6% VAT on housing in Portugal and what changes in the real estate “tax shock”

The topic of the tax shock in the real estate sector has raised many questions, particularly as it includes measures impacting construction, rehabilitation, self-construction, and rental.
Below is a comprehensive summary with limits, deadlines, and conditions as set out in the received report, including general references to public sources.
Note: The legislation is currently under detailed parliamentary review and may still be amended.


1) VAT: Construction, Rehabilitation, and Self-Construction
The report points to a measure reducing VAT from 23% to 6% on construction and rehabilitation works intended for housing.
The measure is referenced for two scenarios:
Sale: Applicable if the property is sold as a primary and permanent residence, with a sale price of up to €648,000.
• The sale must take place within 24 months after the use permit/license is issued, according to technical proposals.
Rental: Also applicable to residential rental agreements with a monthly rent of up to €2,300.
In rental cases, there is an obligation to place the property on the market and maintain the lease for a minimum period, for example 36 months.
• In rental cases, there is an obligation to place the property on the market and maintain the lease for a minimum period, for example 36 months.
For self-build projects, a partial VAT refund is available, corresponding to the difference between 23% and 6%, with applications to be submitted within 12 months of the licence being granted.
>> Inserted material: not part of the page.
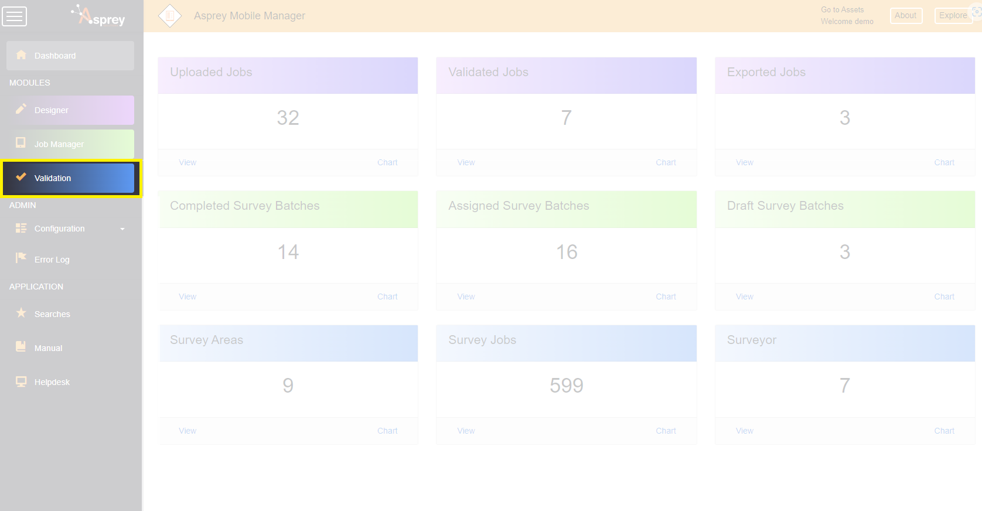Click the Dashboard home icon
982x511 pixels.
tap(21, 55)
2) Personal Income Tax (IRS): Landlords and Tenants
The report includes IRS measures impacting rents and rental schemes:
A reduced autonomous tax rate of 10% on moderate rents, in force temporarily until 2029.
• An IRS exemption under the Affordable Rental Simplified Regime (RSAA), for rents up to 80% of the municipal median.
• Increased rent deduction for tenants in IRS: a ceiling of €900 in 2026 and €1,000 from 2027 onwards.
• Capital gains tax exemption when gains are reinvested in properties intended for moderate rental.
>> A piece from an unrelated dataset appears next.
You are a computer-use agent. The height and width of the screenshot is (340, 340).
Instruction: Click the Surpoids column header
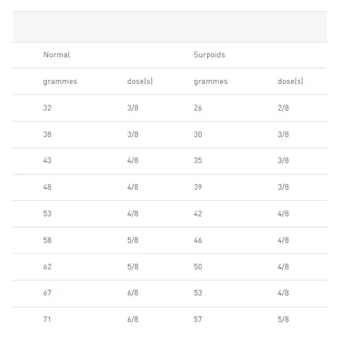pyautogui.click(x=209, y=55)
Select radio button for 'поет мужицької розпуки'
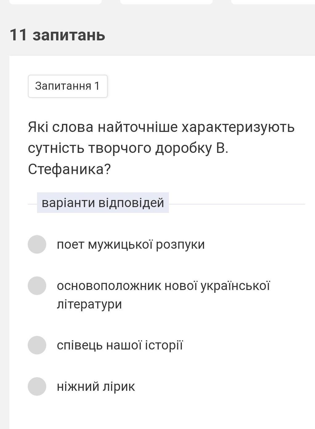The image size is (315, 429). point(37,244)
3) Corporate Income Tax (IRC): Companies and Rental Income
For IRC purposes, the report indicates:
• Only 50% of rental income up to €2,300 per month is considered for corporate tax purposes.
IRC exemption for income generated under the RSAA framework.

4) IMT, IMI, AIMI and Stamp Duty
The report foresees the creation of Investment Contracts for Rental (CIA), with a duration of up to 25 years, subject to the following requirement:
• At least 70% of the property’s area must be allocated to moderate rental.
Within the CIA framework, the following measures are referenced:
Exemption from IMT and Stamp Duty on the acquisition of land or property for construction or rehabilitation.

IMI exemption for up to 8 years, and up to a 50% reduction for the remaining period.
AIMI exemption throughout the entire duration of the CIA.
A special IMT rate of 7.5% for acquisitions by non-residents, with exceptions such as affordable rental or tax residency in Portugal.

5) Funds and Investment Vehicles
The report includes measures for investment funds and vehicles:
A more favorable tax regime for funds allocating a minimum portion of assets to affordable rental.
A proportional reduction of the taxable base on distributed income.

6) General References (Public Sources)
The report indicates the following general references:
Government Portal: housing tax package approved in Parliament.
Technical notes and analyses: PwC, CNMF, Jornal Económico.
Legislation currently under detailed review, and therefore subject to potential amendments.

These tax shock measures in the real estate sector cover VAT, IRS, IRC, and property-related taxes, focusing on encouraging construction and rehabilitation for housing at moderate price levels, promoting moderate rents and affordable rental schemes (RSAA), defining price and rent limits, deadlines for sale or market placement, and minimum rental periods. They also include a partial VAT refund mechanism for self-construction.
In addition, incentives are introduced through Investment Contracts for Rental, with exemptions and reductions in IMT, IMI, AIMI, and Stamp Duty, as well as adjustments for investment funds linked to affordable rental.
As noted, the legislation is currently under detailed parliamentary review and may still be amended.